(PROVIDED TEXT):
-----
### R script for the hands-on examples
### Week 7


## The `apply()` Function ------------------------------------------------------------

## 1. Import the gene expression data file "read-counts.csv" into RStudio
##    and name it as `counts`.


## 2. Calculate following metrics for each row (genes) and
##    column (samples) using the `apply()` function:
##    - Mean (`mean()`)
##    - Variance (`var()`)
##    - Minimum and maximum (`min()`, `max()` or use `range()`)
## What is the expected length or dimension of the outputs?
## Attention: exclude the 1st column for the calculation.


## The `lapply()` Function ------------------------------------------------------------

### Check GC Content ------------------------------------------------------------

## The GC content is the percentage of guanine (G) and cytosine (C) in a DNA or RNA sequence.
## This measure is one of the metrics which can be used in the sequencing quality control
## (e.g., detects contamination).

## Here we will use a small example to see how this metric is calculated.

# Generate a list of DNA sequences
dna_sequences <- list(
  seq1 = "ATGCGTAGCTAGGCTATCCGA",
  seq2 = "CGCGTTAGGCAAGTGTTACG",
  seq3 = "GGTACGATCGATGCGCGTAA",
  seq4 = "TTTAAACCCGGGATATAAAA"
-----
(GIVEN RECORDS):
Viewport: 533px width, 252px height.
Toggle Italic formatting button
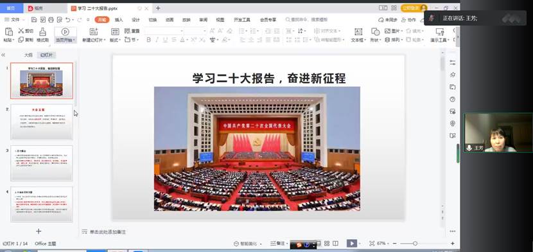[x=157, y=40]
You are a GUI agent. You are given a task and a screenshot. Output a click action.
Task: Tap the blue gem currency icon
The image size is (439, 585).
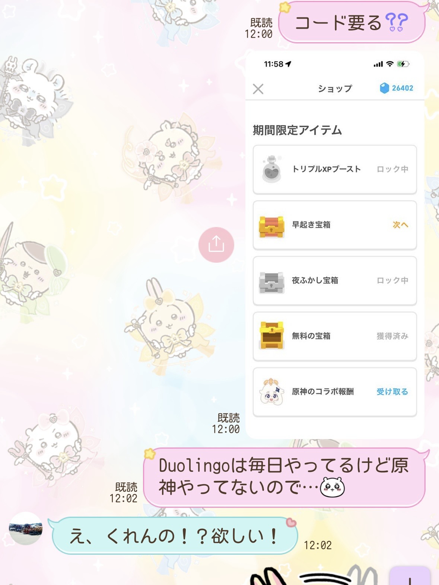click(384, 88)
-----
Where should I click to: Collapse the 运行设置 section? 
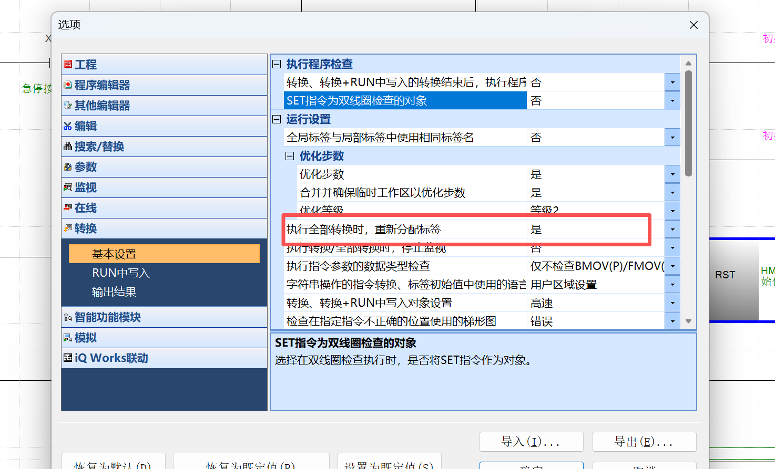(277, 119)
-----
(WORK INSTRUCTIONS):
(a) In the R script for Week 7, what percentage does the GC content measure?
(b) Translate this sentence from the Week 7 R script into Spanish: "Here we will use a small example to see how this metric is calculated."
(c) Extend the Week 7 R script on `apply()` and `lapply()` from the point where it stops.

(SOLVED PROBLEMS):
(a) The percentage of guanine (G) and cytosine (C) in a DNA or RNA sequence.

(b) Aquí usaremos un pequeño ejemplo para ver cómo se calcula esta métrica.

(c)
)
dna_sequences[["seq1"]] # the 1st DNA sequence


## 1. Split the 1st DNA sequence into individual bases using the function `strsplit()`. (See `?strsplit`)
seq1 <- strsplit(dna_sequences[["seq1"]], split = "")
seq1

## 2. Convert the results of split to a vector.


## 3. Count the number of G and C bases among all bases.


## 4. Calculate the percentage of GC in the whole sequence.


## 5. Write a function which take one sequence as input to calculate the GC content.
##    Test your function on the 1st sequence of the list.


## 6. Use `lapply()` or `sapply()` to apply the created function to the list of sequences.


### Automate Tasks for a List of Genes ------------------------------------------------------------

## Based on differential gene expression analysis (SET1 *vs.* WT) results,
## draw the boxplot of for the top 3 genes with the smallest adjusted p-value,
## add individual data points on the boxplot and
## show p-value above the boxes with horizontal bar
## (with the help of the ggsignif pacakge).


## 1. Import the differential gene expression analysis (SET1 *vs.* WT) results file "toy_DEanalysis.csv"
##    into RStudio and name it as `de_res`.


## 2. Extract the genes of interest, i.e., 3 genes with the smallest adjusted p-value.


## 3. Based on the `counts` data, build data frame for the *LOH1* gene for the boxplot.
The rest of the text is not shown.